Rewrite the lines of the material below as a JSON list of strings, one string per line, with blank lines and the pictures left out.

● Screen-element location material
____________________

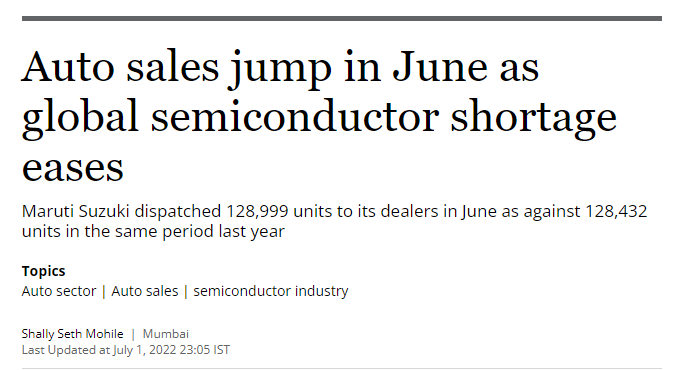Click the separator between Auto sector and Auto sales
Screen dimensions: 683x370
click(x=104, y=291)
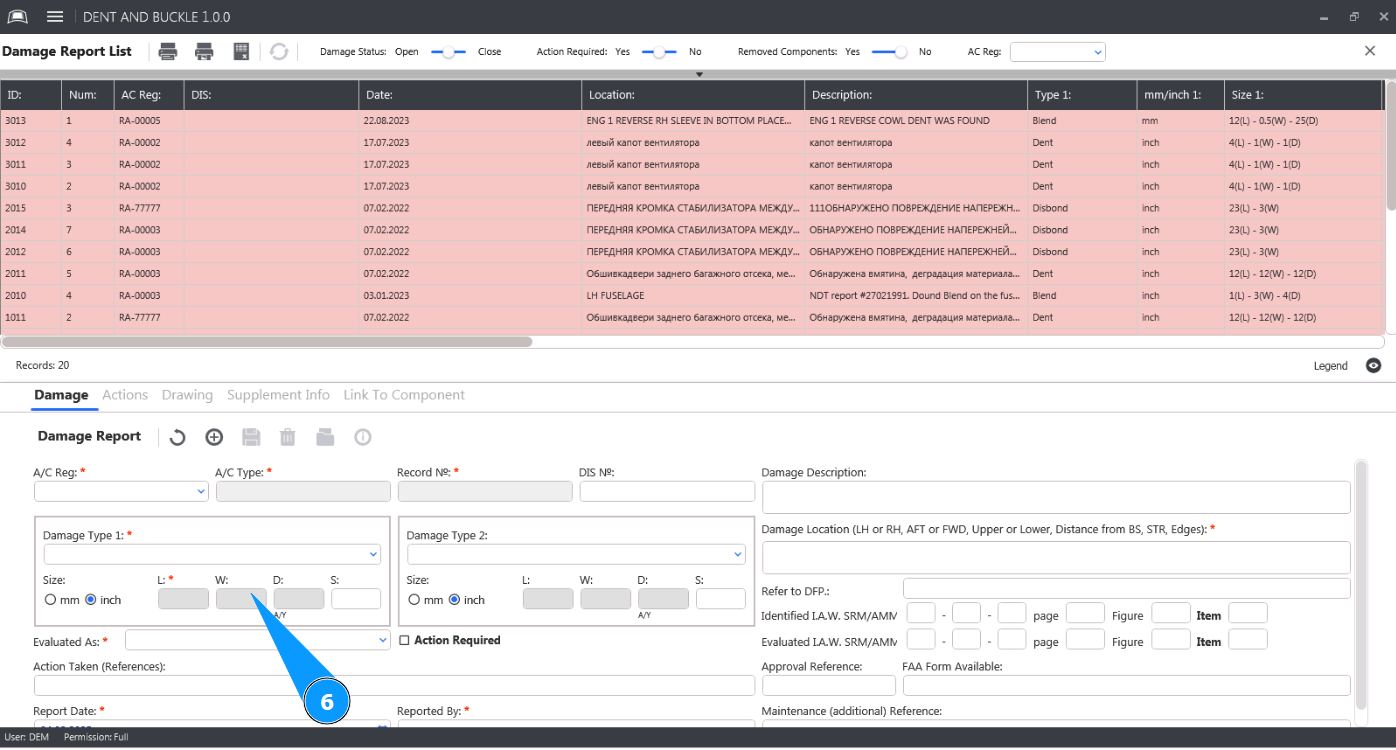Adjust the Damage Status Open/Close slider
This screenshot has width=1396, height=750.
(448, 52)
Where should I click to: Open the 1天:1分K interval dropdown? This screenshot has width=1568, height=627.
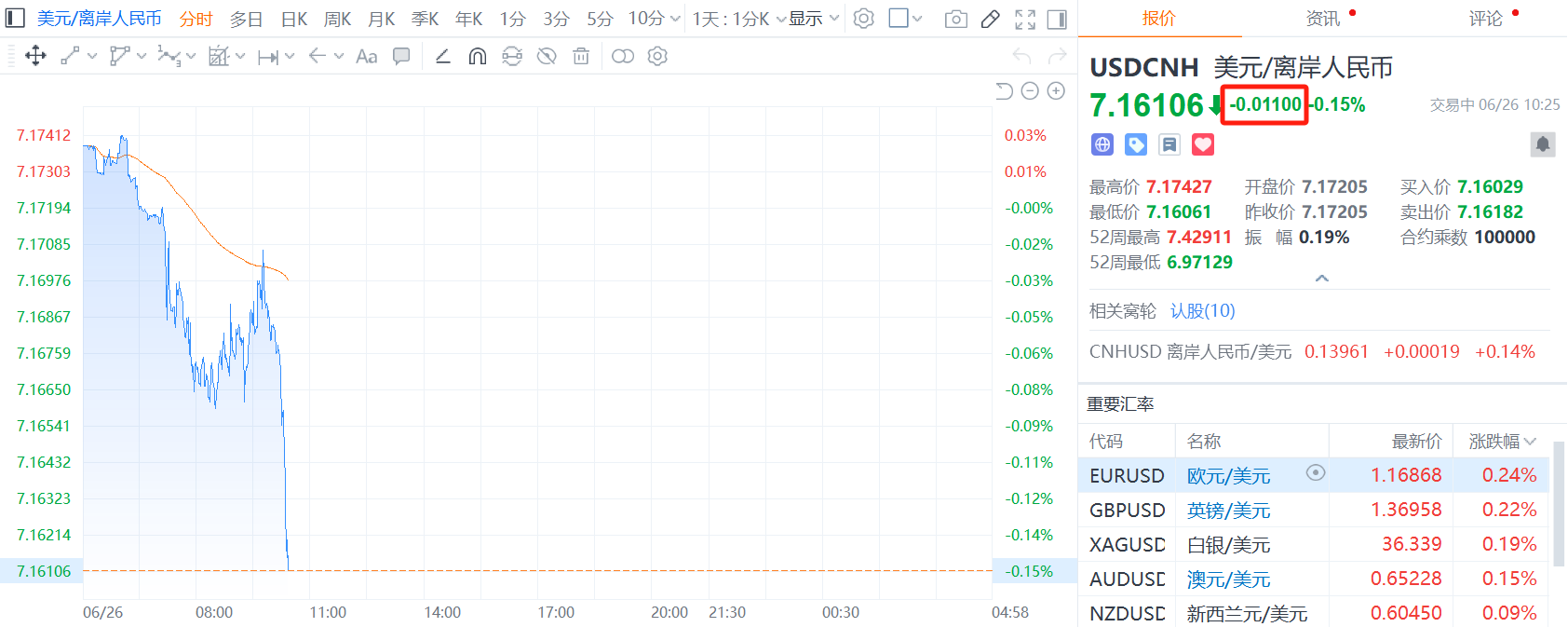[x=738, y=19]
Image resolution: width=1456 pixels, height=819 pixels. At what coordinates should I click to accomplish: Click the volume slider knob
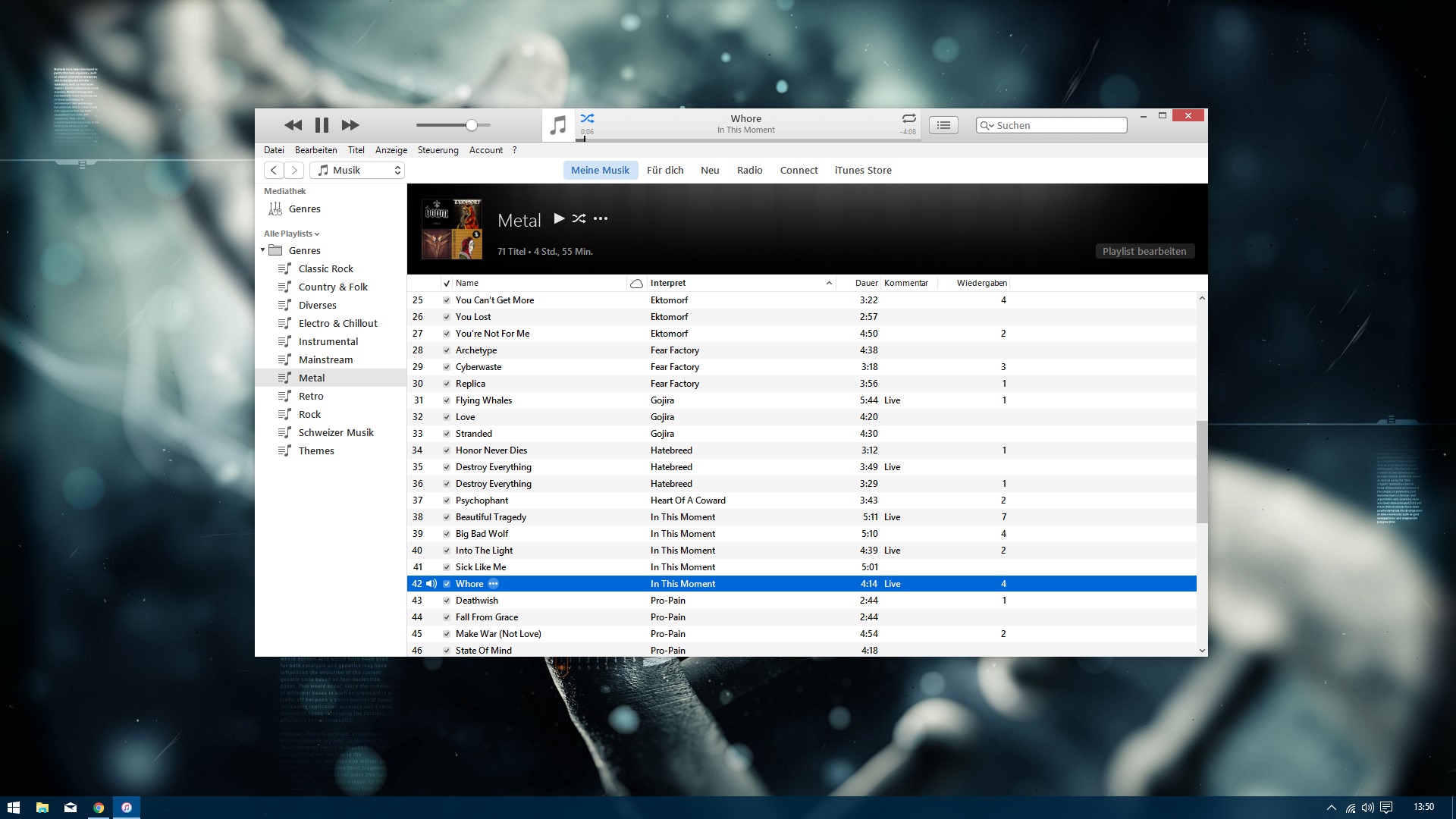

____________________

● EXERCISE ANSWER
[
  "Click the separator between Auto sector and Auto sales",
  "Screen dimensions: 683x370",
  "click(x=104, y=291)",
  "Adjust the Damage Status Open/Close slider",
  "This screenshot has width=1396, height=750.",
  "(448, 52)",
  "Where should I click to: Open the 1天:1分K interval dropdown? This screenshot has width=1568, height=627.",
  "[x=738, y=19]",
  "Image resolution: width=1456 pixels, height=819 pixels. At what coordinates should I click to accomplish: Click the volume slider knob"
]